In our example, we will use the “Auto” dataset from the “ISLR” package and use the variables “mpg”,“displacement”,“horsepower”, and “weight” to predict “acceleration”. We will also use the “mgcv” package. Below is some initial code to begin the analysis
library(mgcv)
library(ISLR) data(Auto)
We will now make the model we want to understand the response of “acceleration” to the explanatory variables of “mpg”,“displacement”,“horsepower”, and “weight”. After setting the model we will examine the summary. Below is the code
model1<-gam(acceleration~s(mpg)+s(displacement)+s(horsepower)+s(weight),data=Auto)
summary(model1)
##
## Family: gaussian
## Link function: identity
##
## Formula:
## acceleration ~ s(mpg) + s(displacement) + s(horsepower) + s(weight)
##
## Parametric coefficients:
## Estimate Std. Error t value Pr(>|t|)
## (Intercept) 15.54133 0.07205 215.7 <2e-16 ***
## ---
## Signif. codes: 0 '***' 0.001 '**' 0.01 '*' 0.05 '.' 0.1 ' ' 1
##
## Approximate significance of smooth terms:
## edf Ref.df F p-value
## s(mpg) 6.382 7.515 3.479 0.00101 **
## s(displacement) 1.000 1.000 36.055 4.35e-09 ***
## s(horsepower) 4.883 6.006 70.187 < 2e-16 ***
## s(weight) 3.785 4.800 41.135 < 2e-16 ***
## ---
## Signif. codes: 0 '***' 0.001 '**' 0.01 '*' 0.05 '.' 0.1 ' ' 1
##
## R-sq.(adj) = 0.733 Deviance explained = 74.4%
## GCV = 2.1276 Scale est. = 2.0351 n = 392
All of the explanatory variables are significant and the adjust r-squared is .73 which is excellent. edf stands for “effective degrees of freedom”. This modified version of the degree of freedoms is due to the smoothing process in the model. GCV stands for generalized cross-validation and this number is useful when comparing models. The model with the lowest number is the better model.
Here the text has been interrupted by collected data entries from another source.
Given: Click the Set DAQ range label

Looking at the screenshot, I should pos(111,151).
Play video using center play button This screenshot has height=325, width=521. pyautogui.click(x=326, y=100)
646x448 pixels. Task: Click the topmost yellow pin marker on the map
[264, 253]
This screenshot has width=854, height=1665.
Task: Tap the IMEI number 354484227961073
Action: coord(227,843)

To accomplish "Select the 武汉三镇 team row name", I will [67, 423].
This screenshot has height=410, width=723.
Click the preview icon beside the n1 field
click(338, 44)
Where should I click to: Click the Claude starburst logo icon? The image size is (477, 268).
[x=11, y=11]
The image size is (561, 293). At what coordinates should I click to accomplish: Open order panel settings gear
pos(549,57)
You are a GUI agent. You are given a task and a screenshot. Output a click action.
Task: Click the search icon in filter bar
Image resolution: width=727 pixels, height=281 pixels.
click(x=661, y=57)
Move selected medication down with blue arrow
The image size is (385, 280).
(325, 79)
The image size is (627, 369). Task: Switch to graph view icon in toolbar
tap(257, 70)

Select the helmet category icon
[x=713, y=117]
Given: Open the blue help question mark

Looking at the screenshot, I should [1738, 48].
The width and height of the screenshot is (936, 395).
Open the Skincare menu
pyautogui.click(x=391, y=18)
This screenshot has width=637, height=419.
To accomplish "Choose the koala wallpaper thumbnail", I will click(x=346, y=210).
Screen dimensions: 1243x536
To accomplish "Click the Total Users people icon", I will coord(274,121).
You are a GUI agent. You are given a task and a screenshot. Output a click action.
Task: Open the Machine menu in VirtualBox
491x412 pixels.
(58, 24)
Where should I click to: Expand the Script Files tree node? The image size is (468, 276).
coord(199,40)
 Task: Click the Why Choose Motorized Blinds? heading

We can also examine the model visually by using the “plot” function. This will allow us to examine if the curvature fitted by the smoothing process was useful or not for each variable. Below is the code.
plot(model1)
We can also look at a 3d graph that includes the linear predictor as well as the two strongest predictors. This is done with the “vis.gam” function. Below is the code
vis.gam(model1)
If multiple models are developed. You can compare the GCV values to determine which model is the best. In addition, another way to compare models is with the “AIC” function. In the code below, we will create an additional model that includes “year” compare the GCV scores and calculate the AIC. Below is the code.
model2<-gam(acceleration~s(mpg)+s(displacement)+s(horsepower)+s(weight)+s(year),data=Auto)
summary(model2)
##
## Family: gaussian
## Link function: identity
##
## Formula:
## acceleration ~ s(mpg) + s(displacement) + s(horsepower) + s(weight) +
## s(year)
##
## Parametric coefficients:
## Estimate Std. Error t value Pr(>|t|)
## (Intercept) 15.54133 0.07203 215.8 <2e-16 ***
## ---
## Signif. codes: 0 '***' 0.001 '**' 0.01 '*' 0.05 '.' 0.1 ' ' 1
##
## Approximate significance of smooth terms:
## edf Ref.df F p-value
## s(mpg) 5.578 6.726 2.749 0.0106 *
## s(displacement) 2.251 2.870 13.757 3.5e-08 ***
## s(horsepower) 4.936 6.054 66.476 < 2e-16 ***
## s(weight) 3.444 4.397 34.441 < 2e-16 ***
## s(year) 1.682 2.096 0.543 0.6064
## ---
## Signif. codes: 0 '***' 0.001 '**' 0.01 '*' 0.05 '.' 0.1 ' ' 1
##
## R-sq.(adj) = 0.733 Deviance explained = 74.5%
## GCV = 2.1368 Scale est. = 2.0338 n = 392
#model1 GCV
model1$gcv.ubre
## GCV.Cp
## 2.127589
#model2 GCV
model2$gcv.ubre
## GCV.Cp
## 2.136797
As you can see, the second model has a higher GCV score when compared to the first model. This indicates that the first model is a better choice. This makes sense because in the second model the variable “year” is not significant. To confirm this we will calculate the AIC scores using the AIC function.
AIC(model1,model2)
## df AIC
## model1 18.04952 1409.640
## model2 19.89068 1411.156
Again, you can see that model1 s better due to its fewer degrees of freedom and slightly lower AIC score.
Conclusion
Using GAMs is most common for exploring potential relationships in your data. This is stated because they are difficult to interpret and to try and summarize. Therefore, it is normally better to develop a generalized linear model over a GAM due to the difficulty in understanding what the data is trying to tell you when using GAMs.